Hi, everyone. I am VERY close to finishing up this year’s Milan Jacovich adventure, “Whiskey Island.” I’m at that point in writing a book—heading down the home stretch, as they say—when I want to write ALL the time. Day, night, middle of the night, whenever. That’s why I know I’ll be finished soon. Of course, my PERSONAL editor, Holly Albin, goes through the manuscript. Then it heads to the publisher, the editor, and eventually to the printer and/or to an ebook. IF all goes well, it’ll be available to everyone by late summer.
However, right now, with perhaps seventy pages left to write, I want to share with you the very first sentence of “Whiskey Island,” maybe to whet your taste until next summer—or at least I HOPE it’ll be the first sentence. I always trust my editors.
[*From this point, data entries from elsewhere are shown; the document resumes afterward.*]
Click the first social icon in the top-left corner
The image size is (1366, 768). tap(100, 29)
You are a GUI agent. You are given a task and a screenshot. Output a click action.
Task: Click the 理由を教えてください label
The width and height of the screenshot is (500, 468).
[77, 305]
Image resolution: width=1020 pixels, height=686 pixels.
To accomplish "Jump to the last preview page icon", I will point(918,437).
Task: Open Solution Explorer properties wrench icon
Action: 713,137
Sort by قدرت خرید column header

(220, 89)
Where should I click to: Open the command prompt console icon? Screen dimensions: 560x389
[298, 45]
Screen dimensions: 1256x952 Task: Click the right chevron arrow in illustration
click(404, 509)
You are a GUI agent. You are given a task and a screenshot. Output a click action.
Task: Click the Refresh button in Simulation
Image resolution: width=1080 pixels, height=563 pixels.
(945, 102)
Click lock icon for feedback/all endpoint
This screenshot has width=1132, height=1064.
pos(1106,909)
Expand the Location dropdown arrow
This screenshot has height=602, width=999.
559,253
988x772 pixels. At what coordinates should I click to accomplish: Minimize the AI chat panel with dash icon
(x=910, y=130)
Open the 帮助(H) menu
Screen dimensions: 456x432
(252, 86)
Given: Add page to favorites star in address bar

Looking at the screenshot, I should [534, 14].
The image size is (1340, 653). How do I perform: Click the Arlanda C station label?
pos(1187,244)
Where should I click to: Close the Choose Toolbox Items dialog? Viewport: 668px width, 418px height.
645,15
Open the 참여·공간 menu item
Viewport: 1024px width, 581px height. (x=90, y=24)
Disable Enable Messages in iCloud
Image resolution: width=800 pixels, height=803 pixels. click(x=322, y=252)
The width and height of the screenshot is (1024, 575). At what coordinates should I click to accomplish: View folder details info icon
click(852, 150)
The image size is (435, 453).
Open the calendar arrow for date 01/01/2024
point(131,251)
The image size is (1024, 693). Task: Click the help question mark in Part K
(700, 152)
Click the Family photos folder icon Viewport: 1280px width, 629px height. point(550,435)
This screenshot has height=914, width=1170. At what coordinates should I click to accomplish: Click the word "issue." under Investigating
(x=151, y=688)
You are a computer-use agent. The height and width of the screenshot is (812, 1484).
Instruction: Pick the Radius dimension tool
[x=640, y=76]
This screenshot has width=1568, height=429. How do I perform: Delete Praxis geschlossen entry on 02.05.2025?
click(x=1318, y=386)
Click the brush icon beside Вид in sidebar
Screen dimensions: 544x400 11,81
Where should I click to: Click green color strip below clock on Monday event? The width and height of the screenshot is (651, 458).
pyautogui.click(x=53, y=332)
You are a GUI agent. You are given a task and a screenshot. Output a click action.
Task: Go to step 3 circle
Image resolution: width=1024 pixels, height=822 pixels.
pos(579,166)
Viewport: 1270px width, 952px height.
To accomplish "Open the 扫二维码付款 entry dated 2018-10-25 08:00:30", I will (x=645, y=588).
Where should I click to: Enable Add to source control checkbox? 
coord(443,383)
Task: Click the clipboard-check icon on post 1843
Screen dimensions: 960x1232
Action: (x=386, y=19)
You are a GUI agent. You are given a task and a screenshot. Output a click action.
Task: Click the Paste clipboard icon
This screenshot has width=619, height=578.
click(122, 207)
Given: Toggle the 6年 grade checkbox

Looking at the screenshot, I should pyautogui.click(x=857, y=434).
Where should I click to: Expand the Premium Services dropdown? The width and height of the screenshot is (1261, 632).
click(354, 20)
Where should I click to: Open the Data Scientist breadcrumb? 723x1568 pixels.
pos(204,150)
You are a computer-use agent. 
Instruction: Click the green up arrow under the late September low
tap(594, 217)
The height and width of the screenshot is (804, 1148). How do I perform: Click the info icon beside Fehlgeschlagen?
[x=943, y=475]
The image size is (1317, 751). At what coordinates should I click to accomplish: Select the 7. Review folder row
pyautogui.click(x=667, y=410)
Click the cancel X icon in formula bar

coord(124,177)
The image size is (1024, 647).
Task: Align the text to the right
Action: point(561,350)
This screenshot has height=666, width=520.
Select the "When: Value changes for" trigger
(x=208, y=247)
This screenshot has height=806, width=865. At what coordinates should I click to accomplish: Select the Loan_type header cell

The book, to be brief and somewhat mysterious (there is NATURALLY a murder), is all about the illegal doings of local Cleveland politicians. Therefore, Milan’s introductory sentence seems to make sense. It is:
“I think I’ve lived long enough to figure it out; everybody is, in one way or another, corrupt.”
Of course, dear friends and readrs, he doesn’t mean YOU!
With a first sentence like that, I bet you are inspired by reading the local news reports in the Plain Dealer!
Naturally the stories I read each morning or hear about on TV news did indeed result in my writing this story. Each morning I must read the paper and then rush in and add to my book what’s actually going—and am trying NOT to make it a thousand pages long.